Bilindiği gibi 22 Nisan 2014 yılında Moskova’da Hazar’a kıyısı olan
ülkelerin dışişleri bakanlarının toplantısı yapıldı ve konferansta Azerbaycan,
Rusya, İran, Kazakistan ve Türkmenistan temsilcileri tarafından Hazar’a kıyısı
olan ülkelerin devlet başkanlarının Astrahan yapılacak IV zirve toplantısına
hazırlık konuları tartışıldı.
Toplantıda konuşan Bakan Elmar Memmedyarov bu
konuda bildirmiştir ki: “Biz Azerbaycan Cumhuriyeti, Kazakistan
Cumhuriyeti ve Rusya Federasyonu arasında Hazar Denizi’nin dibinin bölünmesi
hakkında imzalanan anlaşmaları takdir ediyor yüksek değerlendiriyoruz.

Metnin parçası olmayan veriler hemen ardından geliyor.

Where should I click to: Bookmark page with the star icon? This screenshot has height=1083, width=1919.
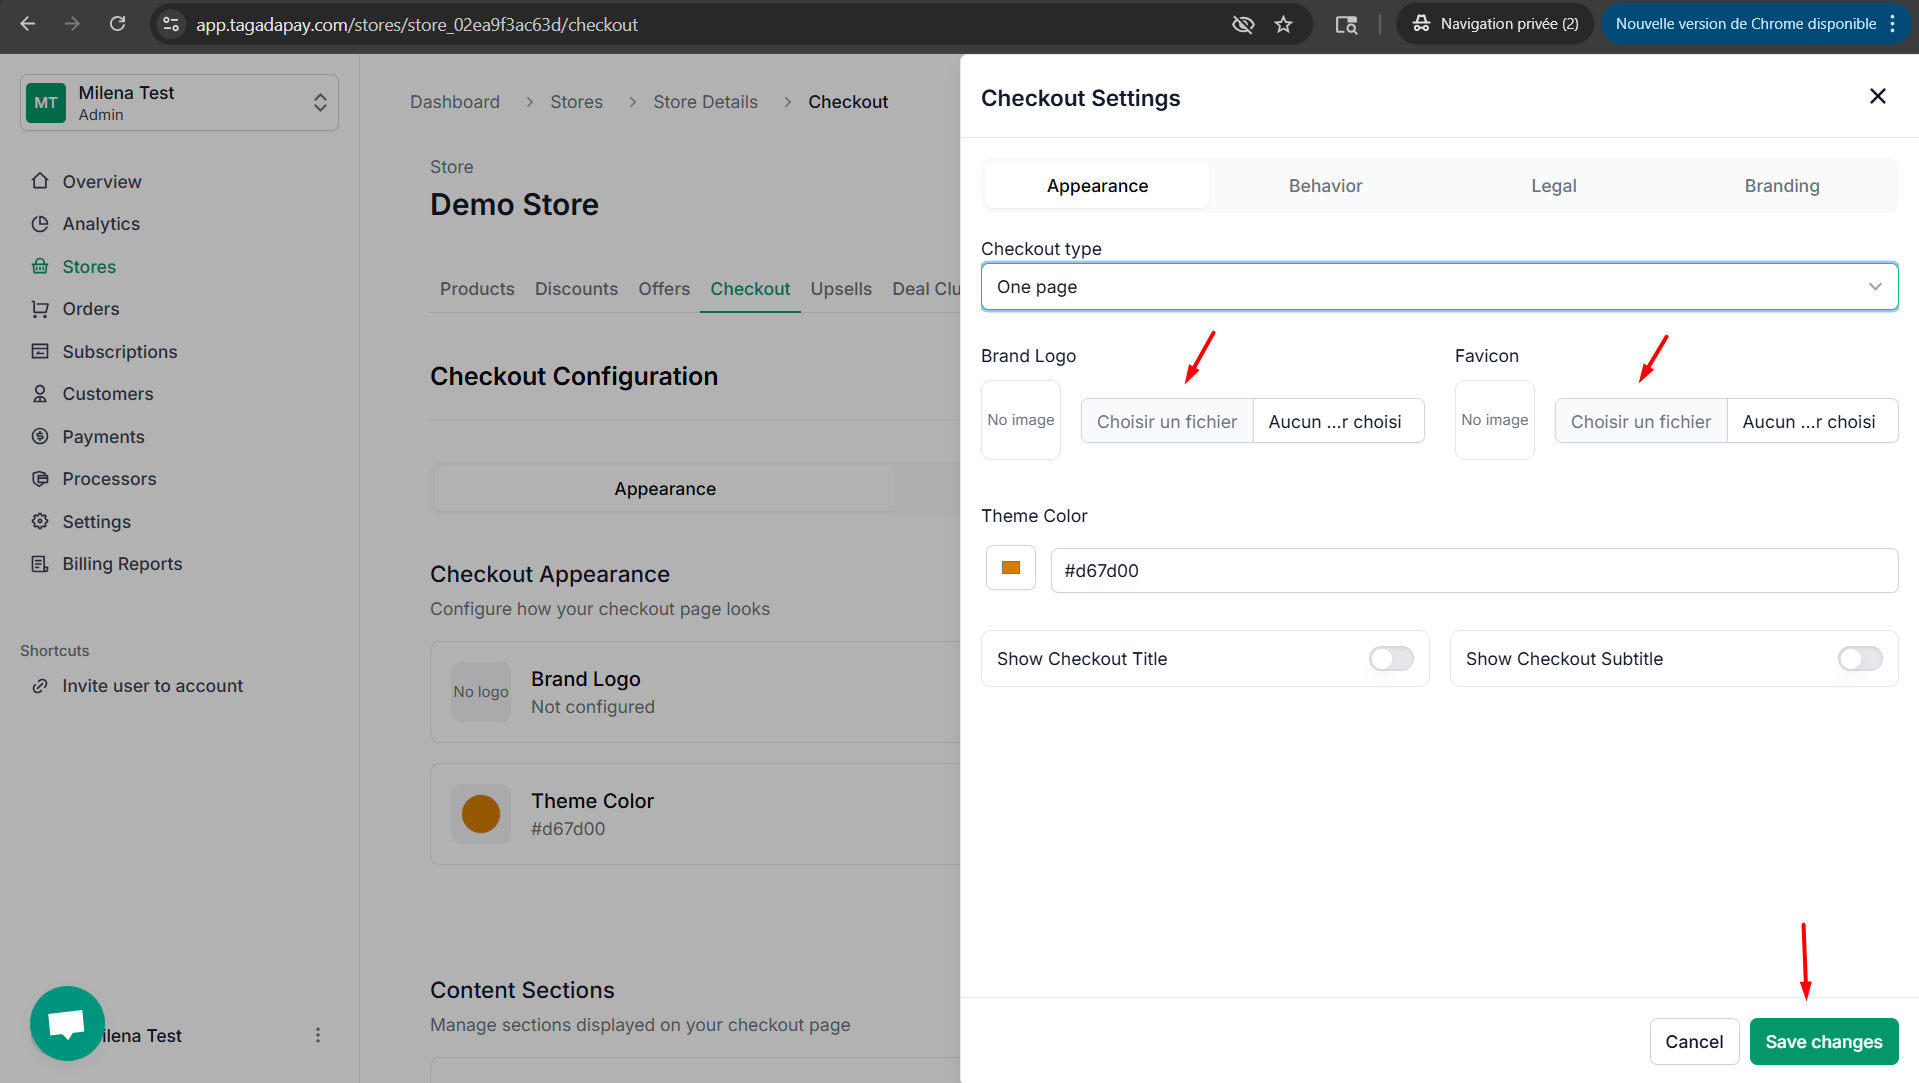(x=1283, y=24)
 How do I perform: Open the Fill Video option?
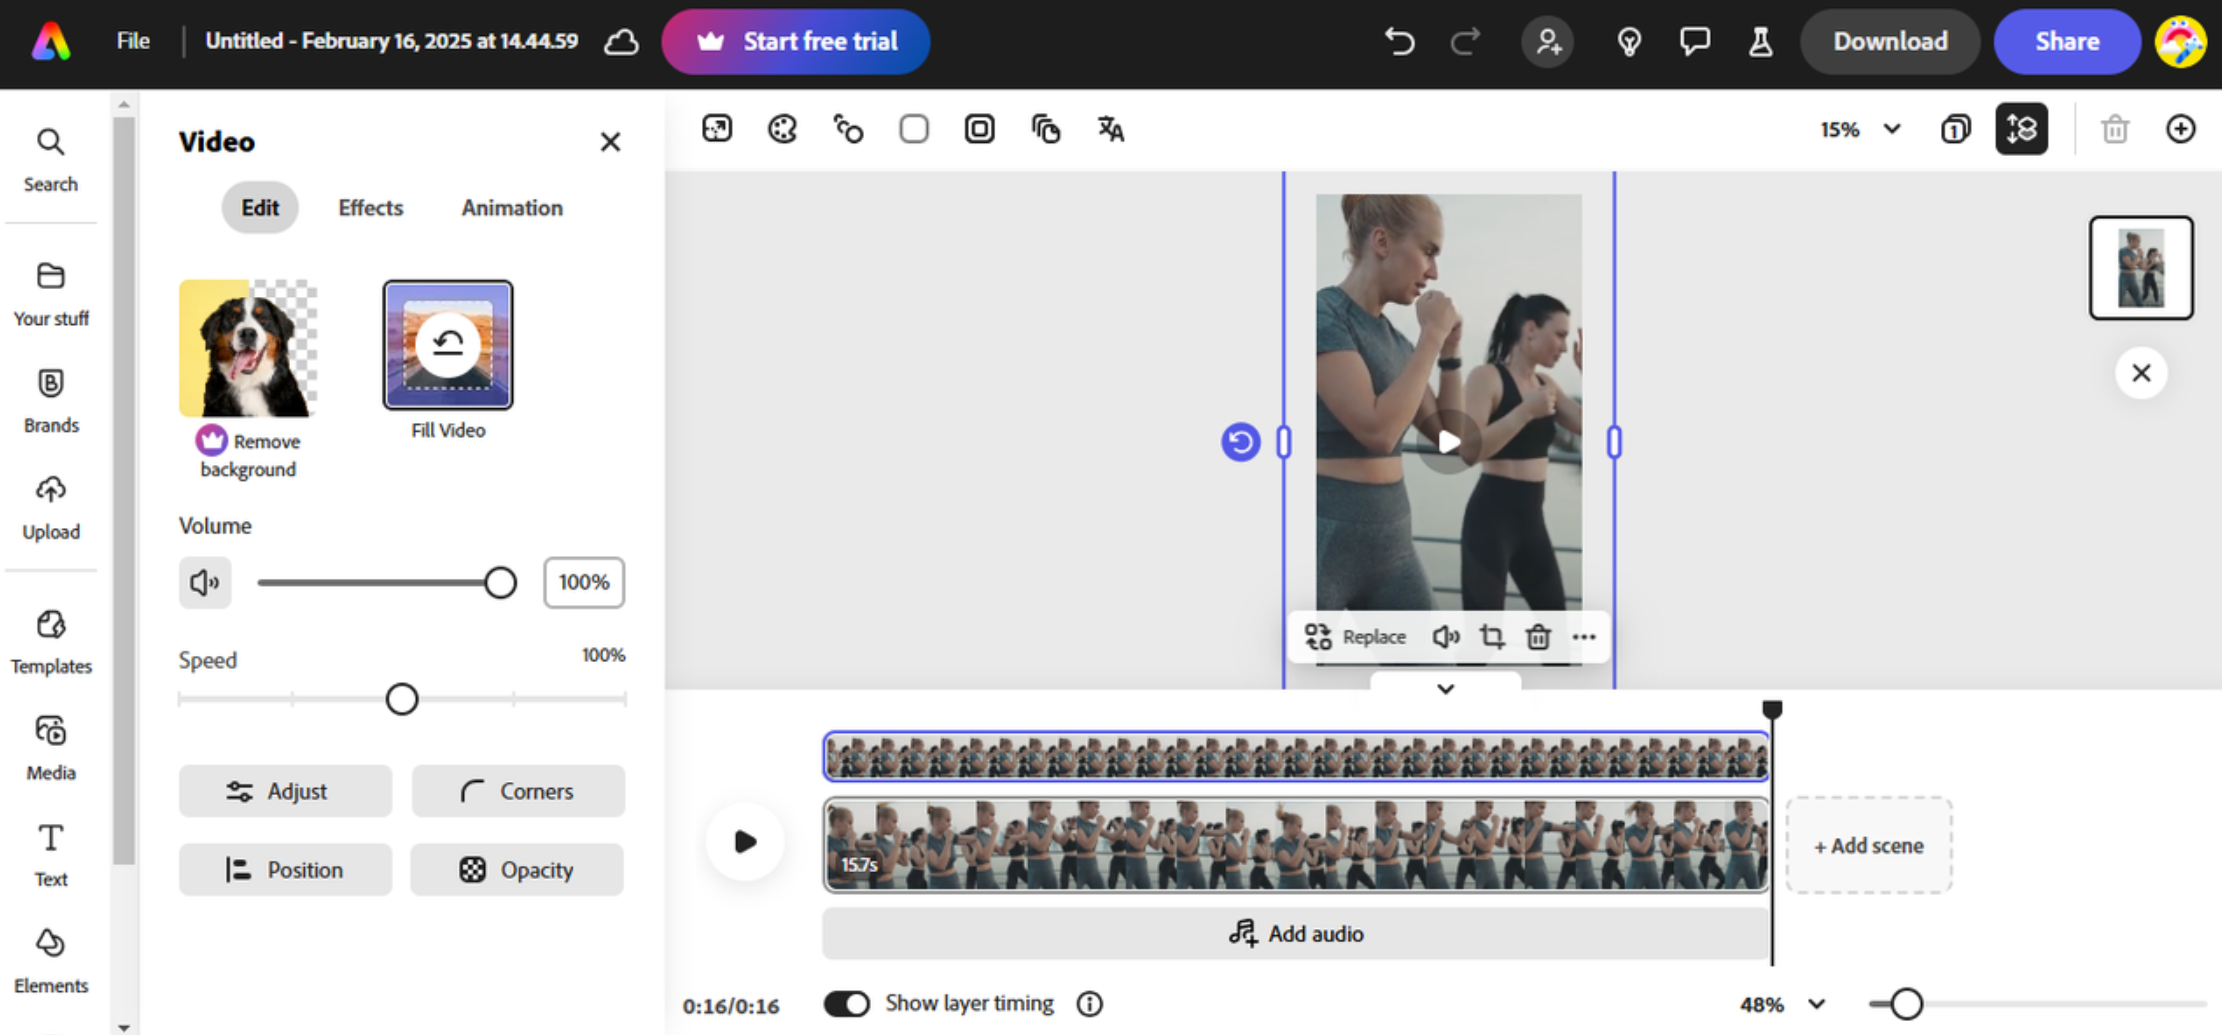click(x=447, y=345)
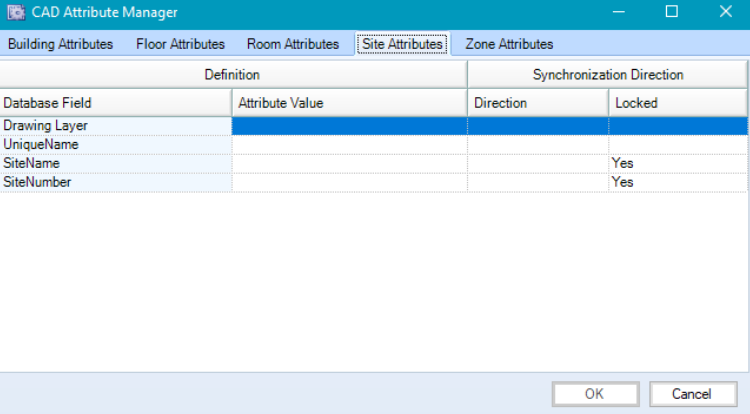The height and width of the screenshot is (414, 750).
Task: Select the Room Attributes tab
Action: click(x=293, y=44)
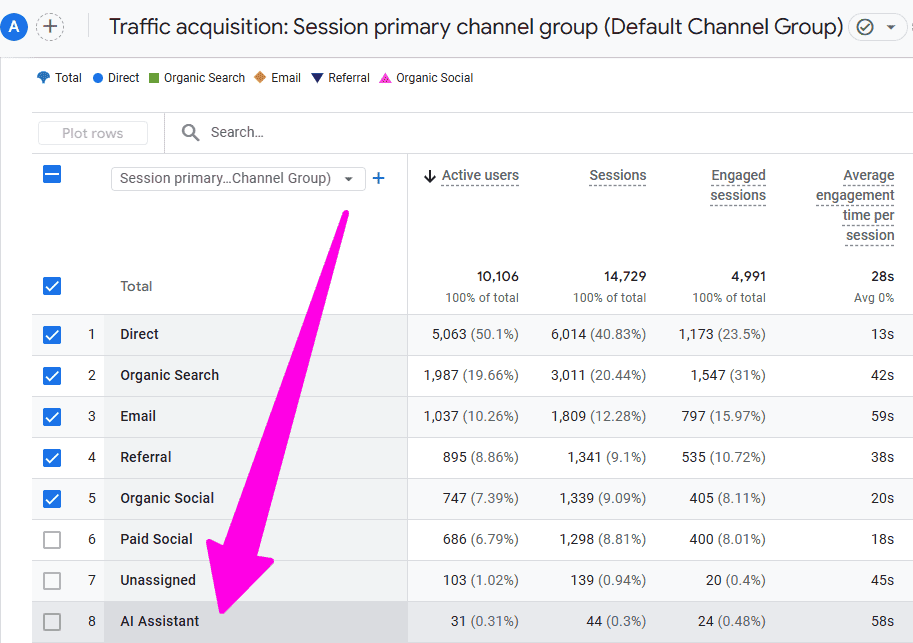Open the report title dropdown arrow
Screen dimensions: 913x643
coord(891,27)
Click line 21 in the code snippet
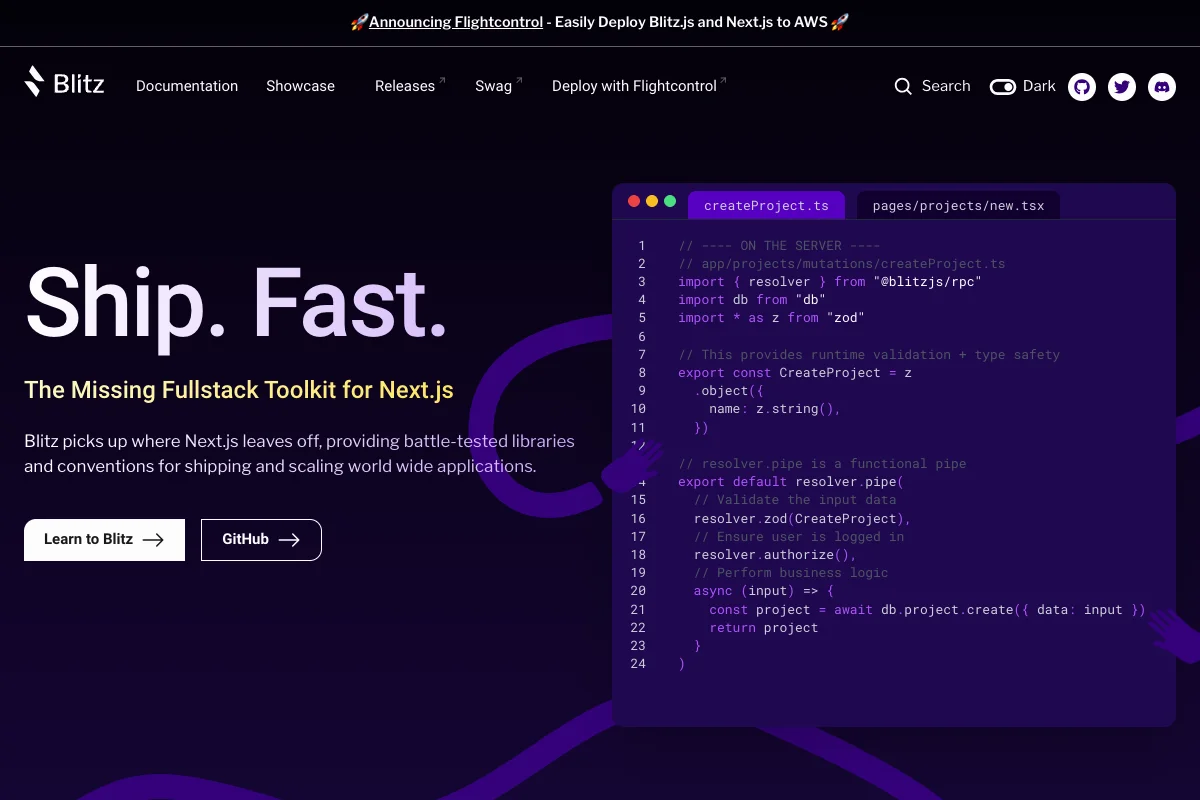The image size is (1200, 800). tap(900, 609)
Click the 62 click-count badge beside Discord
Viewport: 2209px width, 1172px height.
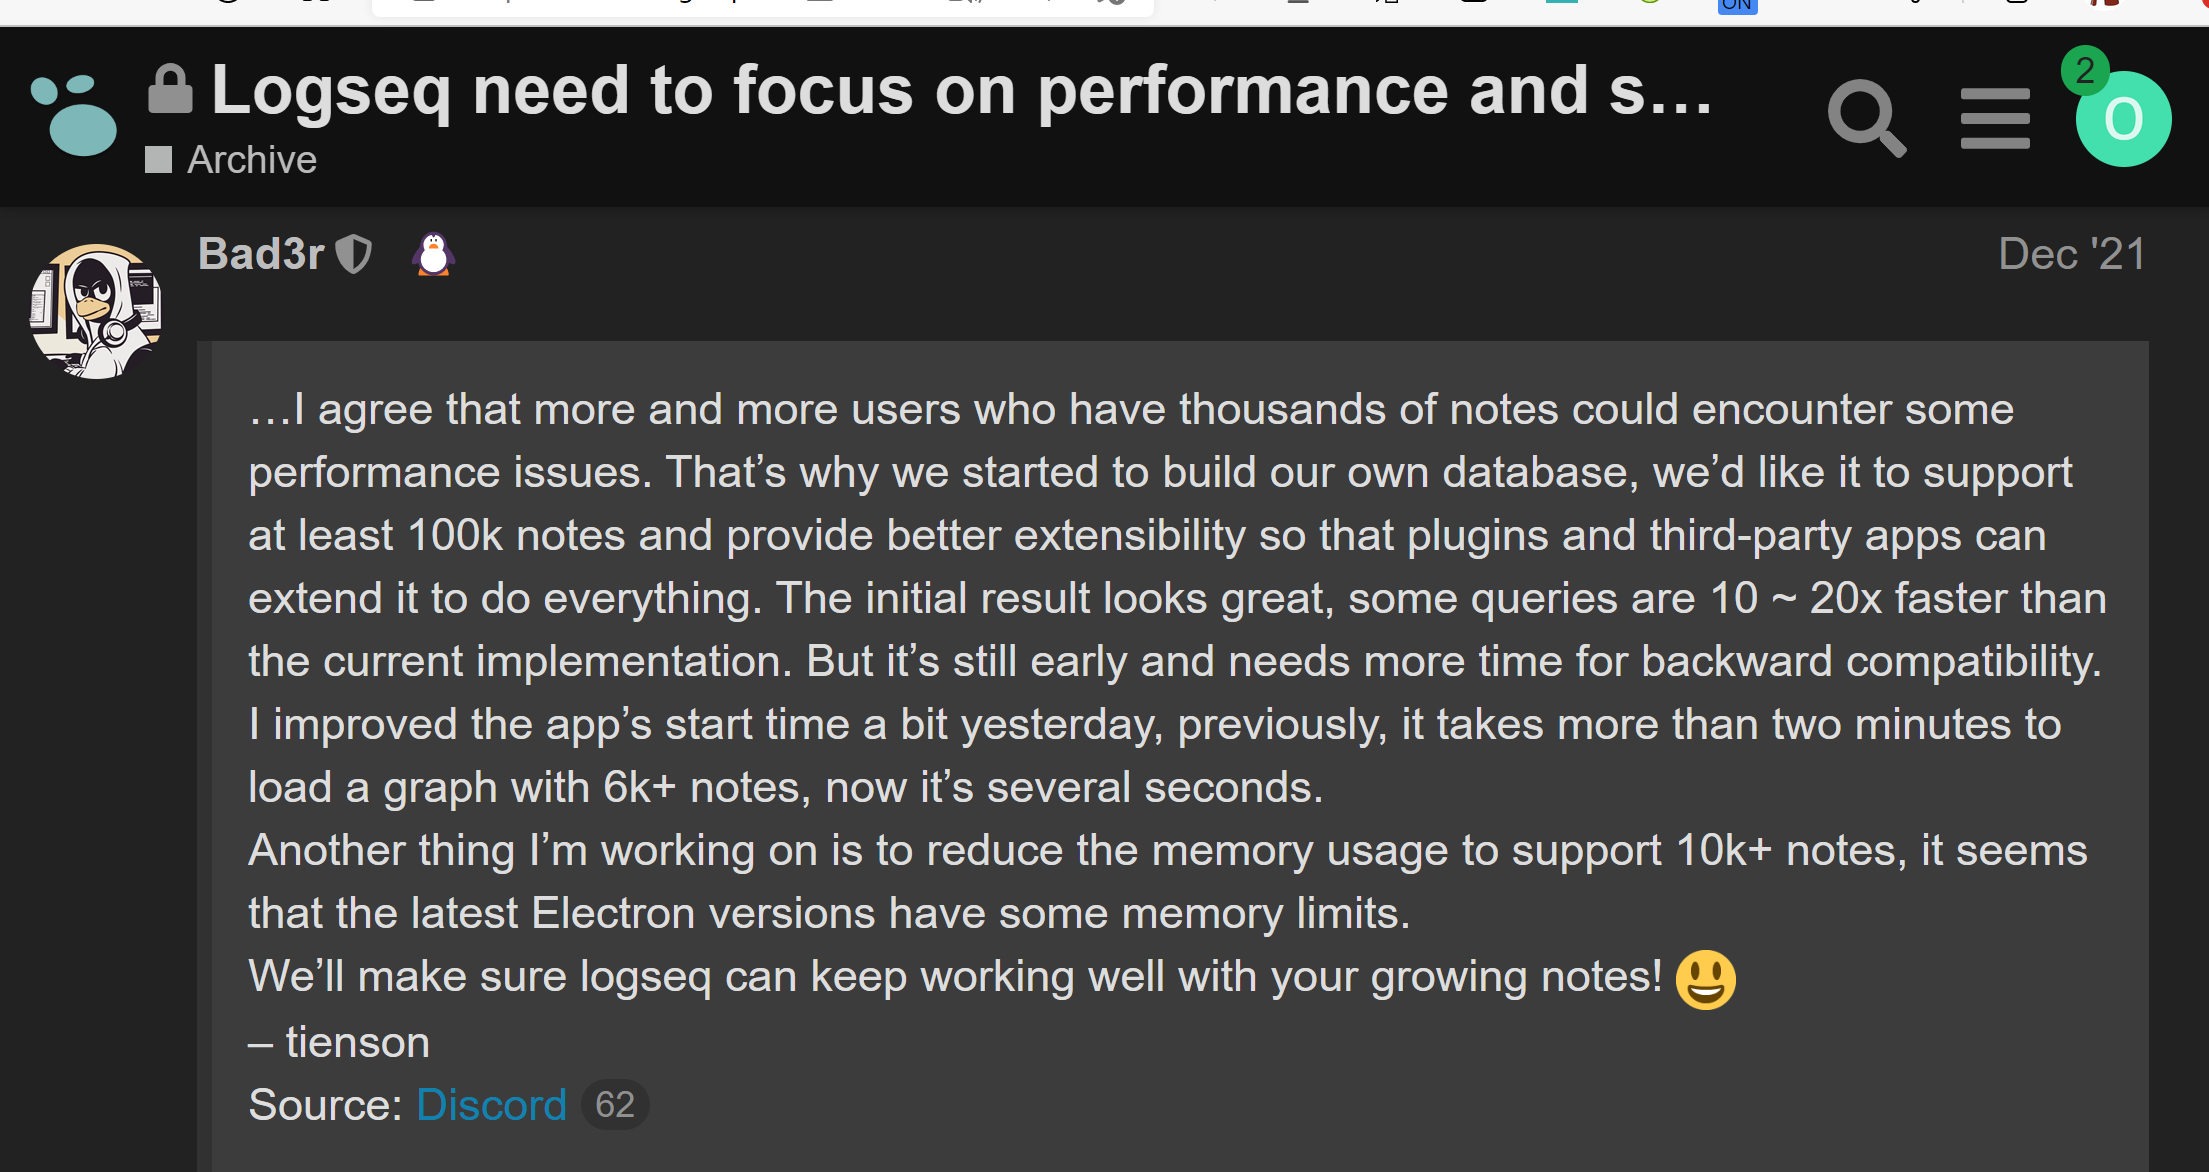click(614, 1104)
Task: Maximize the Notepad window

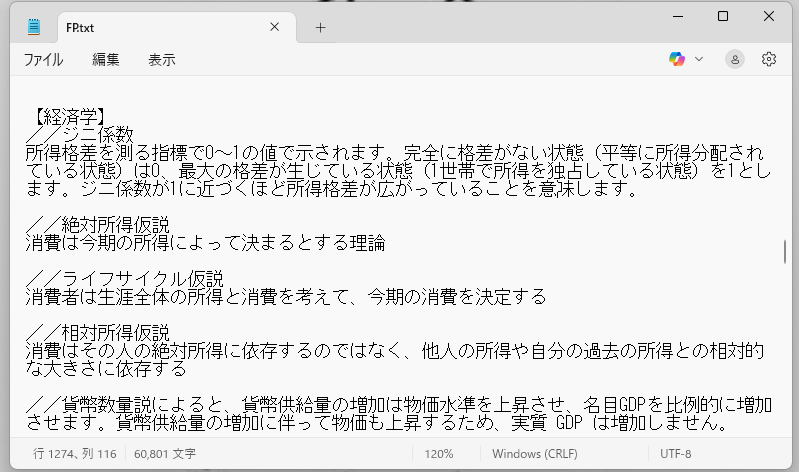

Bu
anlaşmalar Hazar Denizi’nin hukuki statüsünün ayrılmaz bir parçası ve genel
anlaşmaların elde edilmesi için esastır.
Azerbaycan işbirliğinin tüm alanlarına dahil
Hazar’ın hukuki statüsüne ilişkin tüm konuların Hazar devletlerin egemen
haklarına saygı, karşılıklı ortaklık ruhunda, barışçıl yolla ve görüşmeler
yoluyla çözümünden yana “.
Görüldüğü gibi, tam anlaşma elde edilemese
de, son dönemlerde Azerbaycan, Rusya ve Kazakistan devletlerinin tutumuna
yaklaşılmıştır. Ayrıca İran ve Türkmenistan’ın da öncesine göre ılımlı bir
tutum sergilemesi sorunun çözümünde belli bir ilerleme olduğunu ispatlıyor.
Azerbaycan Cumhuriyeti de Hazar bölgesi çevresinde dostluk ve işbirliğinin
sağlanmasında elinden geleni yapmaya devam ediyor.